Few published studies address the barrier qualities of nonlatex surgical gloves, and even fewer address how nonlatex surgical gloves perform during routine use. Current glove standards set by ASTM (formerly American Society for Testing Materials) permit a failure rate of 1.5% for lots of sterile surgical latex gloves and a failure rate of 2.5% for nonsterile latex medical gloves. (7) The US Food and Drug Administration (FDA) has recommended that nonlatex surgical gloves meet the same failure rates as latex surgical groves. (8) In one randomized study investigating the differences in barrier quality of surgical gloves, researchers found that failure rates of latex and nonlatex surgical gloves were not significantly different. (9) Only one nonlatex glove material was examined by this group, however, and they did not test the effect of glove manufacturer or glove powder on failure rates.
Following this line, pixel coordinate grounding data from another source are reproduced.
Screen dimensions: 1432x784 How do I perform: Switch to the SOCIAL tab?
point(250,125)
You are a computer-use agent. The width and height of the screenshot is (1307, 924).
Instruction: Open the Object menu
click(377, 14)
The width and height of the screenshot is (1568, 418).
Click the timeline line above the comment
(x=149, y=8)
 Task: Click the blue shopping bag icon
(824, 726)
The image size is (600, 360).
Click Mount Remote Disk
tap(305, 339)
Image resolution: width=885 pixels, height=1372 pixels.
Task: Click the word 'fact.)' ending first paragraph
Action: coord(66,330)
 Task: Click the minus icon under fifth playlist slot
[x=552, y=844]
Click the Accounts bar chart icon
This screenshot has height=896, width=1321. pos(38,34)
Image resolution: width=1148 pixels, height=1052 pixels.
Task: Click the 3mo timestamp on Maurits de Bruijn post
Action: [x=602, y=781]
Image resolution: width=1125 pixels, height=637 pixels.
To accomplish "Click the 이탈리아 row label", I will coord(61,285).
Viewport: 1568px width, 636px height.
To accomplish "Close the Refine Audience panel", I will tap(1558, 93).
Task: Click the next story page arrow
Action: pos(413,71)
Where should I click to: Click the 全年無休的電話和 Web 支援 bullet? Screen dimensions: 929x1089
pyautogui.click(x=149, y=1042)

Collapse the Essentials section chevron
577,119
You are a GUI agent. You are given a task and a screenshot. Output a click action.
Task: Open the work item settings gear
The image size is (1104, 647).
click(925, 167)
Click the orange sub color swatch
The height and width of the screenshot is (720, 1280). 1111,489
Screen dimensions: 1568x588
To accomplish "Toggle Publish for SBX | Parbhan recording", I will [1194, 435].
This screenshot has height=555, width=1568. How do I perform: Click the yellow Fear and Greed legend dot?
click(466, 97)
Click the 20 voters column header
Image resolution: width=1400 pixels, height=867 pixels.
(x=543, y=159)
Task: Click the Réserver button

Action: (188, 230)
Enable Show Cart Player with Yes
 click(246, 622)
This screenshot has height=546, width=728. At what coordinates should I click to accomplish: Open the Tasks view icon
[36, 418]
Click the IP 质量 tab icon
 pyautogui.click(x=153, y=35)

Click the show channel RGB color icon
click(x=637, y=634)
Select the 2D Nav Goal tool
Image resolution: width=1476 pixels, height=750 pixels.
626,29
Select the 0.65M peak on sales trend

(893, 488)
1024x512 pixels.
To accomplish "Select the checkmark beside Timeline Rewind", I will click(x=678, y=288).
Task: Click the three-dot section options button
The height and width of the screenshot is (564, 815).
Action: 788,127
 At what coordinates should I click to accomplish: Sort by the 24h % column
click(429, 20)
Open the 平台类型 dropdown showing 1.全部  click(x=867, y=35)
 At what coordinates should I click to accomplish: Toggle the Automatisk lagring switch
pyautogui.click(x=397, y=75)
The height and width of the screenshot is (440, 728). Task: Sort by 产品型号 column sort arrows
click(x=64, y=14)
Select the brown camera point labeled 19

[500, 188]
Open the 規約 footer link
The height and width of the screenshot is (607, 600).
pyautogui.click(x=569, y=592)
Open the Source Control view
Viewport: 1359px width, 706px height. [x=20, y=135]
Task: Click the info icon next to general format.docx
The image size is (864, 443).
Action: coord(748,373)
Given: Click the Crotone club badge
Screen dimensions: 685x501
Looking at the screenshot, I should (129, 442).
A more extensive laboratory analysis performed on medical examination gloves found that when adjusted for the confounding effects of glove durability and quality of manufacture, some nonlatex gloves were inferior in barrier effectiveness to latex gloves. (10)

The adverse effects of glove powder on patients has been noted in a number of studies. Glove powder-induced adhesions, (11) delayed wound healing, (12) and misdiagnosis of cancer (13) are a few reported examples of glove powder complications. One group of researchers found, however, that powder had no effect on glove durability. (14)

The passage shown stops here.